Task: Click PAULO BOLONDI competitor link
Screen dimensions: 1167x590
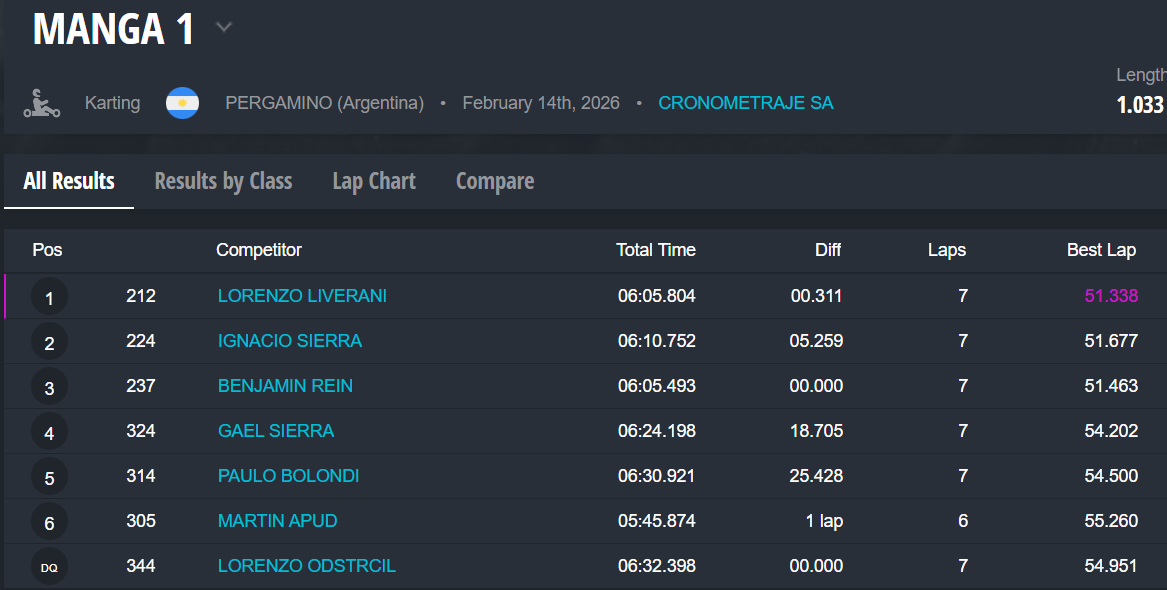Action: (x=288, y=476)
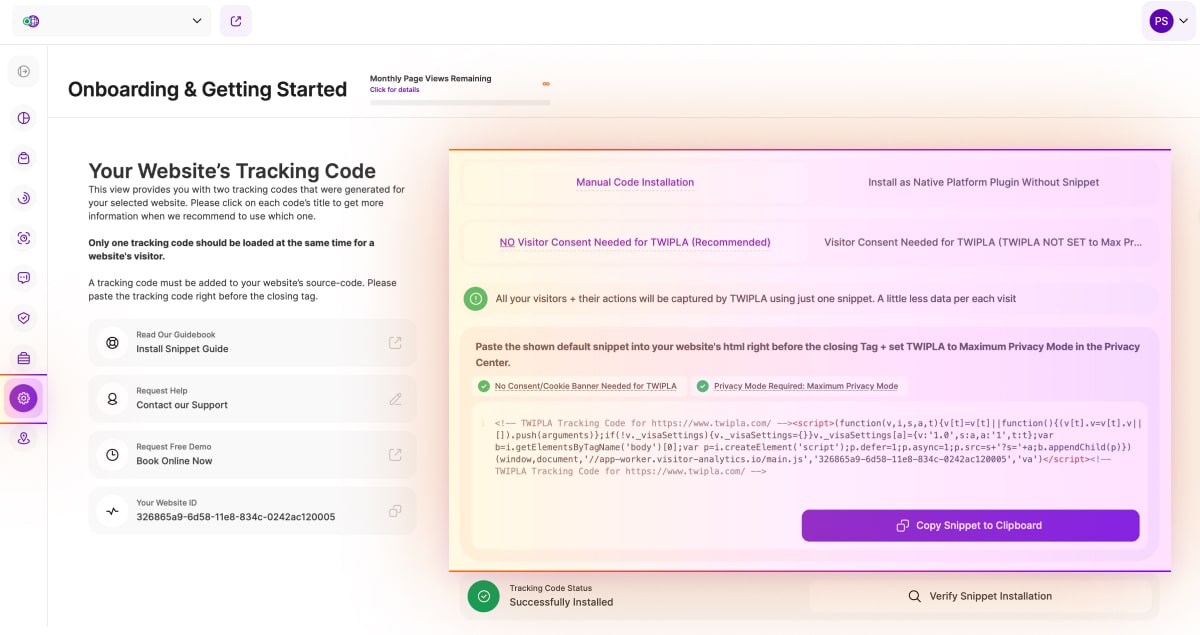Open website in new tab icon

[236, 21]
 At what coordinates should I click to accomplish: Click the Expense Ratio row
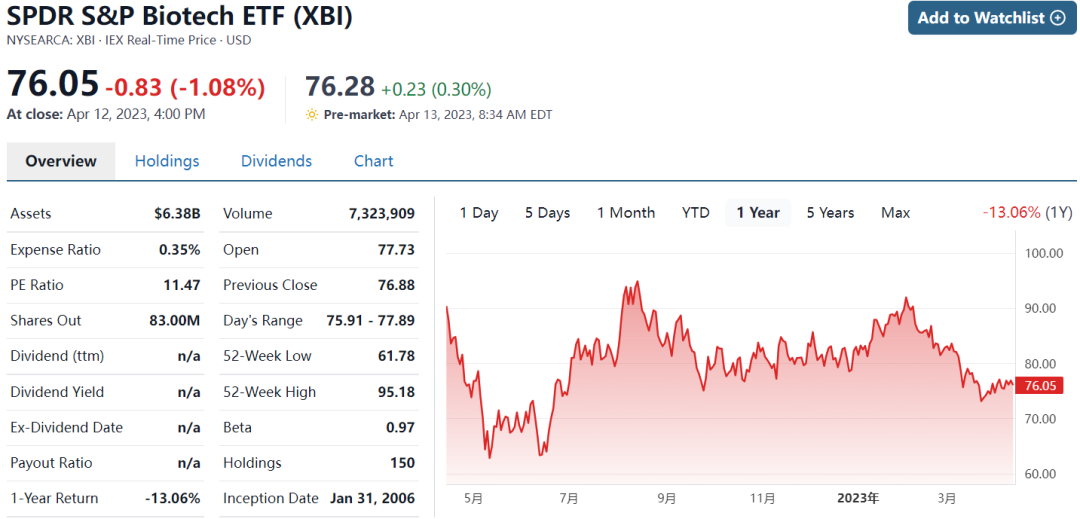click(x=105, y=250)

Activity => What are the lines from the one containing "Screen dimensions: 1167x590" through the end of the records? Write them out exactly, leaving out the pictures.

Solution =>
Screen dimensions: 1167x590
Action: (x=288, y=476)
Open website in new tab icon

[236, 21]
 At what coordinates should I click to accomplish: Click the Expense Ratio row
click(x=105, y=250)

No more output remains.